Methadone substitution is the preferred method of managing opioid withdrawal for more seriously addicted patients because at appropriate doses, it has a long half-life and less profound sedation and euphoria. Any physician can initiate methadone substitution during hospitalization or for 3 days in an outpatient setting, but further treatment is continued in a licensed methadone treatment program. Methadone is given orally in the smallest amount that prevents severe but not necessarily all symptoms of withdrawal. Typical dose range is 15 to 30 mg once/day; doses ≥ 25 mg can result in dangerous levels of sedation in patients who have not developed tolerance.
Symptom scales are available for estimating the appropriate dose. Higher doses should be given when evidence of withdrawal is observed. After the appropriate dose has been established, it should be reduced progressively by 10 to 20%/day unless the decision is made to continue the drug at a stable dose ( methadone maintenance). During tapering of the drug, patients commonly become anxious and request more of the drug.
Methadone withdrawal for addicts who have been in a methadone maintenance program may be particularly difficult because their dose of methadone may be as high as 100 mg once/day; in these patients, the dose should be gradually reduced to 60 mg once/day over several weeks before attempting complete detoxification.
Methadone has been reported to be associated with QTc prolongation and serious arrhythmias including torsades de pointes (see also Long QT Syndrome and Torsades de Pointes Ventricular Tachycardia ). Thus, it should be used very carefully with appropriate patient evaluation and monitoring during initiation and dose titration.
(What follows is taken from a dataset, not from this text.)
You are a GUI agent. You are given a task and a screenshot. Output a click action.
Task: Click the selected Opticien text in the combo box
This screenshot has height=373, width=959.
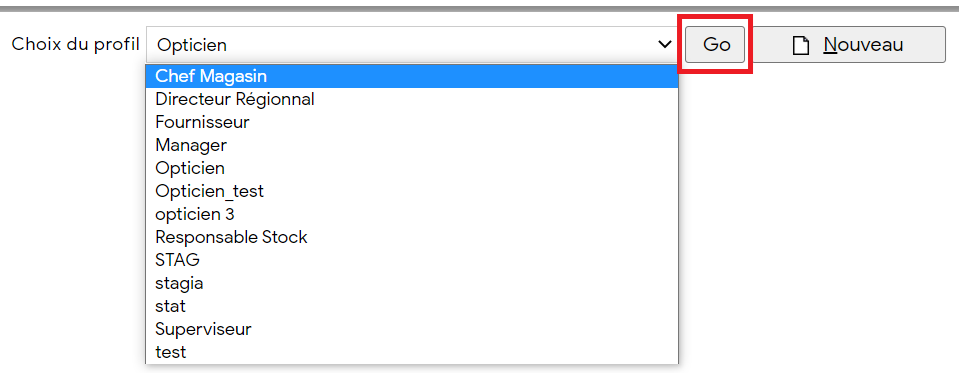click(x=191, y=45)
Buprenorphine, a mixed opioid agonist-antagonist usually given sublingually, also has been successfully used in withdrawal. It is available in a combination formulation with naloxone to prevent diversion to IV use. The first dose is given when the first signs of withdrawal appear. The dose needed to effectively control severe symptoms is titrated as quickly as possible; sublingual doses of 8 to 16 mg/day are typically used. Buprenorphine is then tapered over several weeks. The SAMHSA website provides additional information on buprenorphine and the training required to qualify for a waiver to prescribe the drug. Protocols for using buprenorphine for detoxification or maintenance therapy are available for download at the US Department of Health and Human Services web site.
Clonidine, a centrally acting adrenergic drug, can suppress autonomic symptoms and signs of opioid withdrawal. Starting dosages are 0.1 mg po q 4 to 6 h and may be increased to 0.2 mg po q 4 to 6 h as tolerated. Clonidine can cause hypotension and drowsiness, and its withdrawal may precipitate restlessness, insomnia, irritability, tachycardia, and headache.
Rapid and ultrarapid protocols have been evaluated for managing withdrawal and detoxification. In rapid protocols, combinations of naloxone, nalmefene, and naltrexone are used to induce withdrawal, and clonidine and various adjuvant drugs are used to suppress withdrawal symptoms. Some rapid protocols use buprenorphine to suppress opioid withdrawal symptoms. Ultrarapid protocols may use large boluses of naloxone and diuretics to enhance excretion of the opioids while patients are under general anesthesia; these ultrarapid protocols are not recommended because they have a high risk of complications and no substantial additional benefit.
Clinicians must understand that detoxification is not treatment per se. It is only the first step and must be followed by an ongoing treatment program, which may involve various kinds of counseling and possibly nonopioid antagonists (eg, naltrexone).